▶ **Your instructions**: Set down every record below exactly as written.

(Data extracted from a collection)
• • • • •

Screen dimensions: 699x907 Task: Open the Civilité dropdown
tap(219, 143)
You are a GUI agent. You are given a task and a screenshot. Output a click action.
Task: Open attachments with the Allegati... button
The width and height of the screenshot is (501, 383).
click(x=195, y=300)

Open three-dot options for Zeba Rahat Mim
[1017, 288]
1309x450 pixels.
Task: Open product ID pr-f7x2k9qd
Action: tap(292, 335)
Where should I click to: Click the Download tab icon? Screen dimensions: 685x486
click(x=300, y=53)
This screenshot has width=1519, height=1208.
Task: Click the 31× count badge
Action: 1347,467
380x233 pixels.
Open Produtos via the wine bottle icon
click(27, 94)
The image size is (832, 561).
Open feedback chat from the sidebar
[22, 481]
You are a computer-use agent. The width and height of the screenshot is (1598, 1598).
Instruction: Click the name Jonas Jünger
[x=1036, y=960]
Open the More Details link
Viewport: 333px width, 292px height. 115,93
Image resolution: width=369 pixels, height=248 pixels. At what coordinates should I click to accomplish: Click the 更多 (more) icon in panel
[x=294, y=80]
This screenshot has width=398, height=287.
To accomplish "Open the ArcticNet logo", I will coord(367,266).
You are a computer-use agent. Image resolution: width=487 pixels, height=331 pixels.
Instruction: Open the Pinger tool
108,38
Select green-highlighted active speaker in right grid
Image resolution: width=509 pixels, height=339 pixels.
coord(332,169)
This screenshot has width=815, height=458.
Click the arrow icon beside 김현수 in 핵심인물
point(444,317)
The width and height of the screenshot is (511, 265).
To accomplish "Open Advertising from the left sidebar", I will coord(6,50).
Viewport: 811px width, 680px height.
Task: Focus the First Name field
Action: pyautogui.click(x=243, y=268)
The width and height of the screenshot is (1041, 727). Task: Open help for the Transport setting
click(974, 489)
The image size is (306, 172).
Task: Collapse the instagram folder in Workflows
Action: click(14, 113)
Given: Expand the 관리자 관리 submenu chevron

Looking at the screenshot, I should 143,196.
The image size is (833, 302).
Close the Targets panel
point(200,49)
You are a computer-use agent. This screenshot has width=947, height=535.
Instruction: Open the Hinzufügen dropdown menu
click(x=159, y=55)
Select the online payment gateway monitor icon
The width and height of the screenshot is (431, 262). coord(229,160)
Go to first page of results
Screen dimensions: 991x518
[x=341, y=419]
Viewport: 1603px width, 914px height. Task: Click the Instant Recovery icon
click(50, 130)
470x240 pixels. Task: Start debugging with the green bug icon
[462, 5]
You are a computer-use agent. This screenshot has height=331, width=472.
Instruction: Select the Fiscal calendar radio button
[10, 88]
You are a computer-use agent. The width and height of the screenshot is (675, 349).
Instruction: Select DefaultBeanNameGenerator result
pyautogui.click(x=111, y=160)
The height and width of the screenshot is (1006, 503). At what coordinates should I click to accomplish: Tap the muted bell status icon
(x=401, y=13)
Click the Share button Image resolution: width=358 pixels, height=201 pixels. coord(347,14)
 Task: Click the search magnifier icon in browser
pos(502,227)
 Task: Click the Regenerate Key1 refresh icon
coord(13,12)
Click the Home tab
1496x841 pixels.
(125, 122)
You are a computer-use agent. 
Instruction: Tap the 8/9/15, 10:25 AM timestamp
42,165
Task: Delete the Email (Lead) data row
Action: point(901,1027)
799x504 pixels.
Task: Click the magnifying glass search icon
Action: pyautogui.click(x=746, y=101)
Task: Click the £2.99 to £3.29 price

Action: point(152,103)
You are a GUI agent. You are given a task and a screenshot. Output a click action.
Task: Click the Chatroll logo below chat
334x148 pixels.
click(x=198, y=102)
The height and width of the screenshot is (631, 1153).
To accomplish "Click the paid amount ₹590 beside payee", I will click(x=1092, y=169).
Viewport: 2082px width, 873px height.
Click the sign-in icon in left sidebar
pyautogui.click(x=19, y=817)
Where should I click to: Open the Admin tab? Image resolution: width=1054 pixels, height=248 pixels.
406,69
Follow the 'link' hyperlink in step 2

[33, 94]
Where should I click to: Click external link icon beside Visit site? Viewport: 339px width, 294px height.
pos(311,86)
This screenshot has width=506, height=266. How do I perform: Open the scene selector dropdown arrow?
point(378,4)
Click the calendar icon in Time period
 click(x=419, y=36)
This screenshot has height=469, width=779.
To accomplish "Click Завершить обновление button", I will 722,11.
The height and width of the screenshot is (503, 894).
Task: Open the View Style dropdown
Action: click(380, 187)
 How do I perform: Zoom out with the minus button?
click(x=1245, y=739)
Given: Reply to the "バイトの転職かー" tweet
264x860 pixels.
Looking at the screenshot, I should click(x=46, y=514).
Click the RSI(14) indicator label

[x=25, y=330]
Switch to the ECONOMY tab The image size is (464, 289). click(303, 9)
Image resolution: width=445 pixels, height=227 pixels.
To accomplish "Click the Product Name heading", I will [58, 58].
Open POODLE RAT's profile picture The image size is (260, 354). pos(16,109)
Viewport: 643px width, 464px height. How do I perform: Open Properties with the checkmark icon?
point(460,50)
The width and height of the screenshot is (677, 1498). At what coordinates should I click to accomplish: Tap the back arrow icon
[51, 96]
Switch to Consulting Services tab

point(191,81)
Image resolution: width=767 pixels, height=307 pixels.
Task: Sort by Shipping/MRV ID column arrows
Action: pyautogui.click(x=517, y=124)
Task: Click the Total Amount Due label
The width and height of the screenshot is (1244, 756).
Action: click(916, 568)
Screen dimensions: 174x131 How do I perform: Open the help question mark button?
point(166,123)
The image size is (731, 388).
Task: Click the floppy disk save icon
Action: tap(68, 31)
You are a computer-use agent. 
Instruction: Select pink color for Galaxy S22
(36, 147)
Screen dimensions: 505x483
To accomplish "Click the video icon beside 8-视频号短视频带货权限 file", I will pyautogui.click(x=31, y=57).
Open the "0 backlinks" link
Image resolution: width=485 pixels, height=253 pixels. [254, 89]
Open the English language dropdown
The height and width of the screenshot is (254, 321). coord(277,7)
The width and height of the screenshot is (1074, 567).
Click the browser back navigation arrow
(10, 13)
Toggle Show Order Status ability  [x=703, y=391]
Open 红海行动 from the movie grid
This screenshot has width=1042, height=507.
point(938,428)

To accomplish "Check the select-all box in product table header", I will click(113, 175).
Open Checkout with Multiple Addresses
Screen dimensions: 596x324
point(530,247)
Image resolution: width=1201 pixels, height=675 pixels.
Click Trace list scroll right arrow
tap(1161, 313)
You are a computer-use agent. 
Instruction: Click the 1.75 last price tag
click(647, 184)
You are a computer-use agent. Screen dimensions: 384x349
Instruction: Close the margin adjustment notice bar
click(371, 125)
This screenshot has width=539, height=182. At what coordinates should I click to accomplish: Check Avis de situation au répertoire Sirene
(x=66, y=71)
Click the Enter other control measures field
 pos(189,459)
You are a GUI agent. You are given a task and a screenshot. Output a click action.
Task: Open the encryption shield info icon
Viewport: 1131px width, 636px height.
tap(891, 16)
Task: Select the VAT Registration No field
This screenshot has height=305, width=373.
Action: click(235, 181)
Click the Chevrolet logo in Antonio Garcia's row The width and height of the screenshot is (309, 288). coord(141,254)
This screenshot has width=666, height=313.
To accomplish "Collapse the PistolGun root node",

• • • • •

▶ **Output of the task**:
Screen dimensions: 699x907 Task: Open the Civilité dropdown
tap(219, 143)
You are a GUI agent. You are given a task and a screenshot. Output a click action.
Task: Open attachments with the Allegati... button
The width and height of the screenshot is (501, 383).
click(x=195, y=300)

Open three-dot options for Zeba Rahat Mim
[1017, 288]
1309x450 pixels.
Task: Open product ID pr-f7x2k9qd
Action: tap(292, 335)
Where should I click to: Click the Download tab icon? Screen dimensions: 685x486
click(x=300, y=53)
This screenshot has width=1519, height=1208.
Task: Click the 31× count badge
Action: 1347,467
380x233 pixels.
Open Produtos via the wine bottle icon
click(27, 94)
The image size is (832, 561).
Open feedback chat from the sidebar
[22, 481]
You are a computer-use agent. The width and height of the screenshot is (1598, 1598).
Instruction: Click the name Jonas Jünger
[x=1036, y=960]
Open the More Details link
Viewport: 333px width, 292px height. 115,93
Image resolution: width=369 pixels, height=248 pixels. At what coordinates should I click to accomplish: Click the 更多 (more) icon in panel
[x=294, y=80]
This screenshot has width=398, height=287.
To accomplish "Open the ArcticNet logo", I will coord(367,266).
You are a computer-use agent. Image resolution: width=487 pixels, height=331 pixels.
Instruction: Open the Pinger tool
108,38
Select green-highlighted active speaker in right grid
Image resolution: width=509 pixels, height=339 pixels.
coord(332,169)
This screenshot has width=815, height=458.
Click the arrow icon beside 김현수 in 핵심인물
point(444,317)
The width and height of the screenshot is (511, 265).
To accomplish "Open Advertising from the left sidebar", I will coord(6,50).
Viewport: 811px width, 680px height.
Task: Focus the First Name field
Action: pyautogui.click(x=243, y=268)
The width and height of the screenshot is (1041, 727). Task: Open help for the Transport setting
click(974, 489)
The image size is (306, 172).
Task: Collapse the instagram folder in Workflows
Action: click(14, 113)
Given: Expand the 관리자 관리 submenu chevron

Looking at the screenshot, I should 143,196.
The image size is (833, 302).
Close the Targets panel
point(200,49)
You are a computer-use agent. This screenshot has width=947, height=535.
Instruction: Open the Hinzufügen dropdown menu
click(x=159, y=55)
Select the online payment gateway monitor icon
The width and height of the screenshot is (431, 262). coord(229,160)
Go to first page of results
Screen dimensions: 991x518
[x=341, y=419]
Viewport: 1603px width, 914px height. Task: Click the Instant Recovery icon
click(50, 130)
470x240 pixels. Task: Start debugging with the green bug icon
[462, 5]
You are a computer-use agent. This screenshot has height=331, width=472.
Instruction: Select the Fiscal calendar radio button
[10, 88]
You are a computer-use agent. The width and height of the screenshot is (675, 349).
Instruction: Select DefaultBeanNameGenerator result
pyautogui.click(x=111, y=160)
The height and width of the screenshot is (1006, 503). At what coordinates should I click to accomplish: Tap the muted bell status icon
(x=401, y=13)
Click the Share button Image resolution: width=358 pixels, height=201 pixels. coord(347,14)
 Task: Click the search magnifier icon in browser
pos(502,227)
 Task: Click the Regenerate Key1 refresh icon
coord(13,12)
Click the Home tab
1496x841 pixels.
(125, 122)
You are a computer-use agent. 
Instruction: Tap the 8/9/15, 10:25 AM timestamp
42,165
Task: Delete the Email (Lead) data row
Action: point(901,1027)
799x504 pixels.
Task: Click the magnifying glass search icon
Action: pyautogui.click(x=746, y=101)
Task: Click the £2.99 to £3.29 price

Action: point(152,103)
You are a GUI agent. You are given a task and a screenshot. Output a click action.
Task: Click the Chatroll logo below chat
334x148 pixels.
click(x=198, y=102)
The height and width of the screenshot is (631, 1153).
To accomplish "Click the paid amount ₹590 beside payee", I will click(x=1092, y=169).
Viewport: 2082px width, 873px height.
Click the sign-in icon in left sidebar
pyautogui.click(x=19, y=817)
Where should I click to: Open the Admin tab? Image resolution: width=1054 pixels, height=248 pixels.
406,69
Follow the 'link' hyperlink in step 2

[33, 94]
Where should I click to: Click external link icon beside Visit site? Viewport: 339px width, 294px height.
pos(311,86)
This screenshot has width=506, height=266. How do I perform: Open the scene selector dropdown arrow?
point(378,4)
Click the calendar icon in Time period
 click(x=419, y=36)
This screenshot has height=469, width=779.
To accomplish "Click Завершить обновление button", I will 722,11.
The height and width of the screenshot is (503, 894).
Task: Open the View Style dropdown
Action: click(380, 187)
 How do I perform: Zoom out with the minus button?
click(x=1245, y=739)
Given: Reply to the "バイトの転職かー" tweet
264x860 pixels.
Looking at the screenshot, I should click(x=46, y=514).
Click the RSI(14) indicator label

[x=25, y=330]
Switch to the ECONOMY tab The image size is (464, 289). click(303, 9)
Image resolution: width=445 pixels, height=227 pixels.
To accomplish "Click the Product Name heading", I will [58, 58].
Open POODLE RAT's profile picture The image size is (260, 354). pos(16,109)
Viewport: 643px width, 464px height. How do I perform: Open Properties with the checkmark icon?
point(460,50)
The width and height of the screenshot is (677, 1498). At what coordinates should I click to accomplish: Tap the back arrow icon
[51, 96]
Switch to Consulting Services tab

point(191,81)
Image resolution: width=767 pixels, height=307 pixels.
Task: Sort by Shipping/MRV ID column arrows
Action: pyautogui.click(x=517, y=124)
Task: Click the Total Amount Due label
The width and height of the screenshot is (1244, 756).
Action: click(916, 568)
Screen dimensions: 174x131 How do I perform: Open the help question mark button?
point(166,123)
The image size is (731, 388).
Task: Click the floppy disk save icon
Action: tap(68, 31)
You are a computer-use agent. 
Instruction: Select pink color for Galaxy S22
(36, 147)
Screen dimensions: 505x483
To accomplish "Click the video icon beside 8-视频号短视频带货权限 file", I will pyautogui.click(x=31, y=57).
Open the "0 backlinks" link
Image resolution: width=485 pixels, height=253 pixels. [254, 89]
Open the English language dropdown
The height and width of the screenshot is (254, 321). coord(277,7)
The width and height of the screenshot is (1074, 567).
Click the browser back navigation arrow
(10, 13)
Toggle Show Order Status ability  [x=703, y=391]
Open 红海行动 from the movie grid
This screenshot has width=1042, height=507.
point(938,428)

To accomplish "Check the select-all box in product table header", I will click(113, 175).
Open Checkout with Multiple Addresses
Screen dimensions: 596x324
point(530,247)
Image resolution: width=1201 pixels, height=675 pixels.
Click Trace list scroll right arrow
tap(1161, 313)
You are a computer-use agent. 
Instruction: Click the 1.75 last price tag
click(647, 184)
You are a computer-use agent. Screen dimensions: 384x349
Instruction: Close the margin adjustment notice bar
click(371, 125)
This screenshot has width=539, height=182. At what coordinates should I click to accomplish: Check Avis de situation au répertoire Sirene
(x=66, y=71)
Click the Enter other control measures field
 pos(189,459)
You are a GUI agent. You are given a task and a screenshot. Output a click action.
Task: Open the encryption shield info icon
Viewport: 1131px width, 636px height.
tap(891, 16)
Task: Select the VAT Registration No field
This screenshot has height=305, width=373.
Action: click(235, 181)
Click the Chevrolet logo in Antonio Garcia's row The width and height of the screenshot is (309, 288). coord(141,254)
This screenshot has width=666, height=313.
To accomplish "Collapse the PistolGun root node",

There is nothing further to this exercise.